Start of DATA
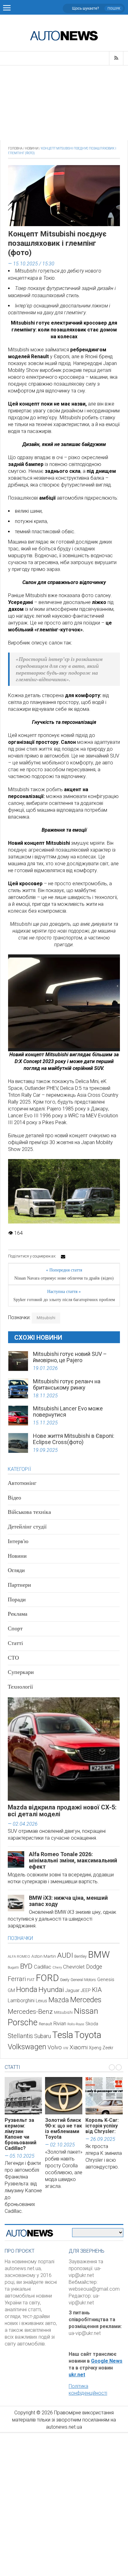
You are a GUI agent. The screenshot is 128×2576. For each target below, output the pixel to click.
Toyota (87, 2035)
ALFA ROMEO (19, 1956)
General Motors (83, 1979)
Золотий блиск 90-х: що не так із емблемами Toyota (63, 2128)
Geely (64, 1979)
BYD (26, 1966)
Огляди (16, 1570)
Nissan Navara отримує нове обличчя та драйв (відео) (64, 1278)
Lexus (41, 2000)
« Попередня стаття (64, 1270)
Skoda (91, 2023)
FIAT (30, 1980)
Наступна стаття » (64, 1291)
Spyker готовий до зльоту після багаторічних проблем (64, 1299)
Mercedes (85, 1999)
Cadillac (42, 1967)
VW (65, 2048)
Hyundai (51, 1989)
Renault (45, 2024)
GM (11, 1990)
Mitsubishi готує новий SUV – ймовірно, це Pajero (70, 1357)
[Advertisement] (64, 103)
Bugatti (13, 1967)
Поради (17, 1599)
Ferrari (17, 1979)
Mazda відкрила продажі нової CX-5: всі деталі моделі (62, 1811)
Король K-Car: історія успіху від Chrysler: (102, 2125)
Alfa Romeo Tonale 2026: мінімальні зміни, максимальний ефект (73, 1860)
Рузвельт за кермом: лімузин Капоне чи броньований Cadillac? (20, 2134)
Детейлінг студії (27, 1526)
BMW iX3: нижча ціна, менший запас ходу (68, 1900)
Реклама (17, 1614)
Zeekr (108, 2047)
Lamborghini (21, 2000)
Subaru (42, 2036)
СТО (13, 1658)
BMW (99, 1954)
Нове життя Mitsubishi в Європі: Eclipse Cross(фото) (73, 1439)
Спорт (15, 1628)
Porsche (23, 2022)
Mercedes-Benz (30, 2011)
End of DATA
Start of DATA
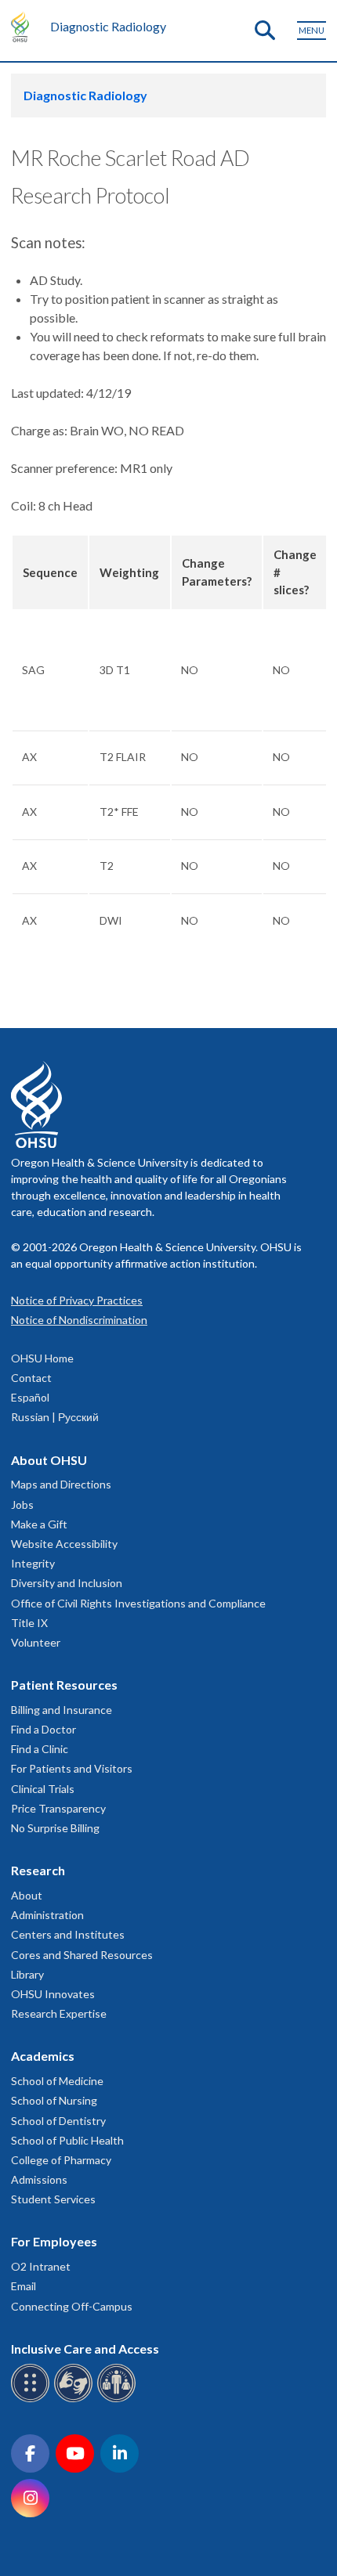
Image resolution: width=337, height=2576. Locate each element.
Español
End of DATA
**WORK INSTRUCTIONS:**
Your answer should consist only of the lines above between the line holding "ALFA ROMEO (19, 1956)" and the line holding "Mercedes-Benz (30, 2011)", inclusive, each transcribed exactly.

**TASK OUTPUT:**
ALFA ROMEO (19, 1956)
General Motors (83, 1979)
Золотий блиск 90-х: що не так із емблемами Toyota (63, 2128)
Geely (64, 1979)
BYD (26, 1966)
Огляди (16, 1570)
Nissan Navara отримує нове обличчя та драйв (відео) (64, 1278)
Lexus (41, 2000)
« Попередня стаття (64, 1270)
Skoda (91, 2023)
FIAT (30, 1980)
Наступна стаття » (64, 1291)
Spyker готовий до зльоту після багаторічних проблем (64, 1299)
Mercedes (85, 1999)
Cadillac (42, 1967)
VW (65, 2048)
Hyundai (51, 1989)
Renault (45, 2024)
GM (11, 1990)
Mitsubishi готує новий SUV – ймовірно, це Pajero (70, 1357)
[Advertisement] (64, 103)
Bugatti (13, 1967)
Поради (17, 1599)
Ferrari (17, 1979)
Mazda відкрила продажі нової CX-5: всі деталі моделі (62, 1811)
Король K-Car: історія успіху від Chrysler: (102, 2125)
Alfa Romeo Tonale 2026: мінімальні зміни, максимальний ефект (73, 1860)
Рузвельт за кермом: лімузин Капоне чи броньований Cadillac? (20, 2134)
Детейлінг студії (27, 1526)
BMW iX3: нижча ціна, менший запас ходу (68, 1900)
Реклама (17, 1614)
Zeekr (108, 2047)
Lamborghini (21, 2000)
Subaru (42, 2036)
СТО (13, 1658)
BMW (99, 1954)
Нове життя Mitsubishi в Європі: Eclipse Cross(фото) (73, 1439)
Спорт (15, 1628)
Porsche (23, 2022)
Mercedes-Benz (30, 2011)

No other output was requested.